Almost one quarter of all adults suffer from some degree of non-alcoholic fatty liver. This can be fatal if left untreated.
25 percent is huge, which is why it’s imperative we get to the bottom of it and find out why.
A study in the latest edition of the journal Cell Reports offers a simple solution.
Non-fatty liver disease happens when our bodies don’t metabolize enough fat and all the excess fat is stored in our livers.
SIRT6 is a protein and has been found to be involved in metabolic and other fat-related conditions like obesity, insulin resistance, and inflammation, so a team of Israeli researchers decided to find out whether it contributed to fatty liver disease as well.
Researchers examined the livers of mice with and without fatty livers and with and without active SIRT6 proteins to try to discover whether it contributed to fatty liver disease and to establish the mechanism through which SIRT6 contributes to this condition.
Their suspicions were right – mice that had active SIRT6 protein were less likely to have fatty livers.
They also noticed that SIRT6 activated another protein called peroxisome proliferator-activated receptor alpha (PPAR-alpha). PPAR-alpha promotes the burning of fat in our livers.
Therefore, the cooperation between PPAR-alpha and SIRT6 tells your body to burn fat so that it can either be used as energy or excreted.

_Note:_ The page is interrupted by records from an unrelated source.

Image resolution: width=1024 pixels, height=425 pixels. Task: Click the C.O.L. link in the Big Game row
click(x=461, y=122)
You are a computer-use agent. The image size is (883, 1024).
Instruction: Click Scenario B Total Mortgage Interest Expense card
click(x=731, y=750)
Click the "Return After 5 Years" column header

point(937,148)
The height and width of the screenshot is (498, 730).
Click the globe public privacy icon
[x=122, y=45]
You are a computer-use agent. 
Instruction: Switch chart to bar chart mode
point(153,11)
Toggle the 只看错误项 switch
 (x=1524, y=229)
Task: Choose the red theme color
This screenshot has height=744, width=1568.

When they compared mice during different metabolic stages, such as starvation, overeating, and normal dieting, they ascertained that mice with active SIRT6 proteins also helped to burn fat in tissue outside the liver.
Unfortunately, we do not yet know how to modify the activity levels of our SIRT6 proteins. They are normally activated by genes.
So, since we obviously do not want to genetically engineer humans to have higher SIRT6 activity, we need to find another solution.